Rémi Fraisse: "Il est décédé, le mec. Là, c'est vachement grave…"

Un hommage à Rémi Fraisse - Kenzo Tribouillard - AFP
Que s'est-il passé lors de l'intervention des CRS, à proximité du barrage de Sivens dans Tarn, qui a coûté la vie au jeune Rémi Fraisse, 21 ans, tué par une grenade offensive? Selon des informations publiées mercredi par Le Monde, les forces de l'ordre sur place au moment de la mort du jeune homme auraient immédiatement eu conscience de la gravité de la situation, même au milieu des affrontements.
Le quotidien, qui a consulté un procès-verbal du 29 octobre, soit trois jours après les faits, détaille une partie des échanges entre les gendarmes. Ces conversations ont été enregistrées par la caméra de l'un des CRS sur place, qui filmait également les affrontements.
"C'est bon, il va se relever..."
Dans la nuit du 25 au 26 octobre, peu avant 2h du matin, un militaire envoie une grenade offensive sur un groupe d'opposants. Un autre distingue, grâce à des lunettes à vision nocturne, un homme tomber. Quelques minutes plus tard, l'ordre est donné de stopper les jets. "Il est là-bas le mec. OK, pour l'instant, on le laisse", dit aussi le chef. "C'est bon, il va se relever", rassure un autre. Le manifestant au sol est Rémi Fraisse, et il ne se relèvera pas.
Entre le moment où les militaires s'aperçoivent que Rémi Fraisse est au sol et leur intervention pour l'extraire des affrontements, sept minutes s'écoulent.
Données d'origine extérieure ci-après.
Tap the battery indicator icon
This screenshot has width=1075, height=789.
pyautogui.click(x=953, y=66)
Trois minutes plus tard: "Il est décédé, le mec! Là, c'est vachement grave… Faut pas qu'ils le sachent!", dit l'un des gendarmes enregistrés, qui veut éviter que le mot ne passe parmi les manifestants, selon la version livrée par la gendarmerie.
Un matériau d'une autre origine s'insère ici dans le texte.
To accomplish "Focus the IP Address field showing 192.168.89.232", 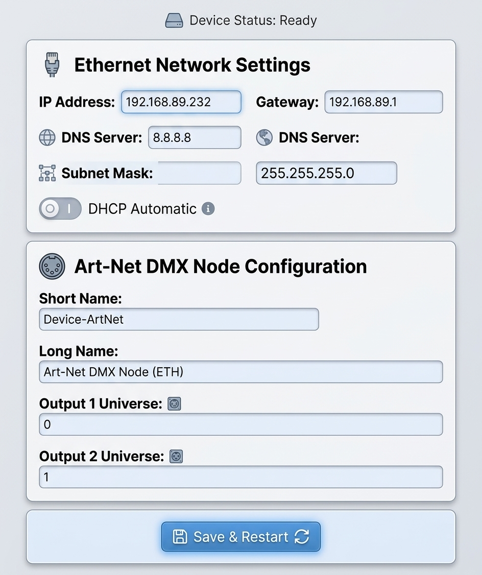I will (181, 102).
Cazeneuve se défend à l'Assemblée
Le 29 octobre, date du procès-verbal, le directeur général de la gendarmerie Denis Favier avait, sur BFMTV, exprimé sa "compassion" pour la famille de Rémi Fraisse, apporté "son soutien" à ses troupes et assuré "qu'il n'y a(vait) pas de faute intentionnelle, volontaire et qu'il il n'(était) donc pas envisageable de suspendre quelqu'un". Du moins avant la fin de l'enquête.
Après avoir été long à réagir à la mort du jeune Rémi Fraisse, puis de suspendre l'utilisation de grenades offensives, le ministre de l'Intérieur Bernard Cazeneuve a été interrogé au sujet de ses révélations, mercredi à l'issue du Conseil des ministres... avant de botter en touche, assurant ne pas avoir encore lu Le Monde.
Dans l'après-midi, à l'Assemblée nationale, il s'est finalement défendu face à l'écologiste François de Rugy: "comment comprendre les déclarations successives du ministre de l’Intérieur qui a prétendu pendant 48h ignorer les circonstances de ce drame?", a interpellé le coprésident du groupe EELV à l'Assemblée. "Est-ce qu'il y a eu des consignes données de ma part pour qu'il y ait fermeté? Non", a répondu Bernard Cazeneuve. "J'ai donné des instructions contraires, parce que j'avais conscience depuis des semaines du climat d'extrême tension à Sivens, et j'étais désireux de faire en sorte que celui-ci ne conduise pas à un drame." "Une seule consigne a été donnée aux agents sous ma responsabilité: dire toute la vérité à la justice (...)", a enfin rappelé le ministre de l'Intérieur.
Lors de son point presse hebdomadaire, le porte-parole du gouvernement Stéphane Le Foll a promis mercredi midi "une transparence totale", rappelant que "la justice a été saisie dès le dimanche matin". "Ce qui est dit dans Le Monde doit être lié à l'enquête qui est en cours, que moi je n'ai pas, mais j'ai bien compris que (...) il y avait un certains nombre d'informations. C'est bien la preuve qu'il y a une enquête qui est en cours, qu'elle se poursuit et qu'elle se poursuivra et que la transparence sera faite", a-t-il conclu.